With seven minutes remaining in the fourth quarter, in a game I hadn’t been watching, I checked the app. I saw that everyone but Hill had scored, and they offered me a cashout option. The orignal stake was $5 to win $100. Their cashout was offered at $15. I thought I better take that, since a $10 profit is better than none. Well, I took it, and when I woke up Friday, I saw that Hill had scored in garbage time. That means I took an $85 loss on a winning bet. That is what inspired this writing that I’m doing now. Because even when I win, I still lose.

“I’m not superstitious, but I am a little stitious,” is a quote from Michael Scott of The Office that lives in my head. One year, I didn’t watch the Ohio State Buckeyes all season because the two games I had watched the year prior, they lost. I don’t watch divisional games for the Steelers, nor do I watch playoff games. I am a firm believer in jinxes.

I also won’t share my bets anymore. I won’t talk about them, either. I don’t want to curse them. I don’t watch the games that I have any stake in. Instead, I opt for Red Zone. This is also true of my fantasy teams. If I have a vested interest in anyone participating, I don’t watch, outside of the highlights shown on the ‘eight hours of commercial-free football.’
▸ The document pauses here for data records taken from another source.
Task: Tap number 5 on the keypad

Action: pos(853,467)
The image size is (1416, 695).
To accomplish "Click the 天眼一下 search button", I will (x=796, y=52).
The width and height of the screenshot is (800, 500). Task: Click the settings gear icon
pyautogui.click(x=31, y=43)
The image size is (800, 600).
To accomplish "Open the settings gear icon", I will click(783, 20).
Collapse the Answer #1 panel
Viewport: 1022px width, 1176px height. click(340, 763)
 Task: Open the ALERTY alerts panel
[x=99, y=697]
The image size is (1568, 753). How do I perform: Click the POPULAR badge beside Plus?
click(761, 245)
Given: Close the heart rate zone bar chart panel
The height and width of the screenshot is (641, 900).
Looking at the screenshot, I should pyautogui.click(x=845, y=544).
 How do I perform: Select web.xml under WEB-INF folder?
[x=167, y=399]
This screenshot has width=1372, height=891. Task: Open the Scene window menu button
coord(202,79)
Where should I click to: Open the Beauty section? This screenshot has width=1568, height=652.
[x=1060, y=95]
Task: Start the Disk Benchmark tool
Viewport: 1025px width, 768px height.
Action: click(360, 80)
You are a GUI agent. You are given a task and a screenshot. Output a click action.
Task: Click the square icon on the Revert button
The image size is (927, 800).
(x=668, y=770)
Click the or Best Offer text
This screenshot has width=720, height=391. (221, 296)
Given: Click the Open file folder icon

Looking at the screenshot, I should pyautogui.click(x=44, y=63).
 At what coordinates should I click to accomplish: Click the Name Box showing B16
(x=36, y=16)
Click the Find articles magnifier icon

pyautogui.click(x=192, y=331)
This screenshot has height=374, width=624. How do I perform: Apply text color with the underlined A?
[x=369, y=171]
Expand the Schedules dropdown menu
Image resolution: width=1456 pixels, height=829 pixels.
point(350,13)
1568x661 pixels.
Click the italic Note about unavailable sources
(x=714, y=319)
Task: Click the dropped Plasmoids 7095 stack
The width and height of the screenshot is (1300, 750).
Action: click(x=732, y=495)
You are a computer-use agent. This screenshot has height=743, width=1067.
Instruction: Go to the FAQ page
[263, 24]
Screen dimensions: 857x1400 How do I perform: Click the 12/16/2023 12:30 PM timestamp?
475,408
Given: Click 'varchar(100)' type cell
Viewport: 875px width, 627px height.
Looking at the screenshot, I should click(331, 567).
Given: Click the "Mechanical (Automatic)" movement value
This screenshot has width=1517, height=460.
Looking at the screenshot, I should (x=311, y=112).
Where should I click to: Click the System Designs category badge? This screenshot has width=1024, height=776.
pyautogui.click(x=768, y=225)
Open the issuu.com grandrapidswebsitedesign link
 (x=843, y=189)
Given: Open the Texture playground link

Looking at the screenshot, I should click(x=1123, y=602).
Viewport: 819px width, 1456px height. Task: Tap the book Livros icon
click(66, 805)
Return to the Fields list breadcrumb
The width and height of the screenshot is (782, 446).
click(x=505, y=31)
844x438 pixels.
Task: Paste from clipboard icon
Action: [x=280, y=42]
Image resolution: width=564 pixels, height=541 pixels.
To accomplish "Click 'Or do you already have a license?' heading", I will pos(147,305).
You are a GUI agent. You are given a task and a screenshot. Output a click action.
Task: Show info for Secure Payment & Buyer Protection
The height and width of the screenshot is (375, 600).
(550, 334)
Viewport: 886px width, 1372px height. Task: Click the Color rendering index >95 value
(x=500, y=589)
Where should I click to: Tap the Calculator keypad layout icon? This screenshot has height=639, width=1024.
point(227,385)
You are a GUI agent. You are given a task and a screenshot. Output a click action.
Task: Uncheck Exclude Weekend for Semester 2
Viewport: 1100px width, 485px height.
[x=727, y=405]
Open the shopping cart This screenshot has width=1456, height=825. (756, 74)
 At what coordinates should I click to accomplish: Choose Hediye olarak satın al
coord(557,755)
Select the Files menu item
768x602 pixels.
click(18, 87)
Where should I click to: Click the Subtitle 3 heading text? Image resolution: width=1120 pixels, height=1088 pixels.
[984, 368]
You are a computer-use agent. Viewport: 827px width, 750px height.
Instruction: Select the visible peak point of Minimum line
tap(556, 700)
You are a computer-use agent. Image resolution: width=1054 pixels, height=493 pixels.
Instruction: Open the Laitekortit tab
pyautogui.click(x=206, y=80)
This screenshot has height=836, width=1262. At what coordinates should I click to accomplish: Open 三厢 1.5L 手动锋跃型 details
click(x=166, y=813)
I’m at the point where I don’t care about great bets my group chats have cooked up for the weekends. I don’t even give my support like I used to. I would often say that there was no surer bet in the history of sports gambling than what they shared, but I just can’t put my faith into sports gambling being anywhere close to beneficial for me. If they hit, and I didn’t make the same bet, then I have FOMO (Fear Of Missing Out) over not tailing them. If I do tail them, then it’s a sure-fire recipe for the bets not to hit. I seemingly can’t have my cake and eat it, too.

Please, heed my advice. Don’t gamble. It’s not worth the stress, the ups-and-downs, the nailbiters, rooting for FCS or MAC football (the difference in the two is negligible, honestly), waking up in cold sweats because Tyreek Hill scored a touchdown after you cashed out, or just ruining your weekend because one leg of a parlay missed.

Good teams win; great teams cover. Life is too short to bet the under.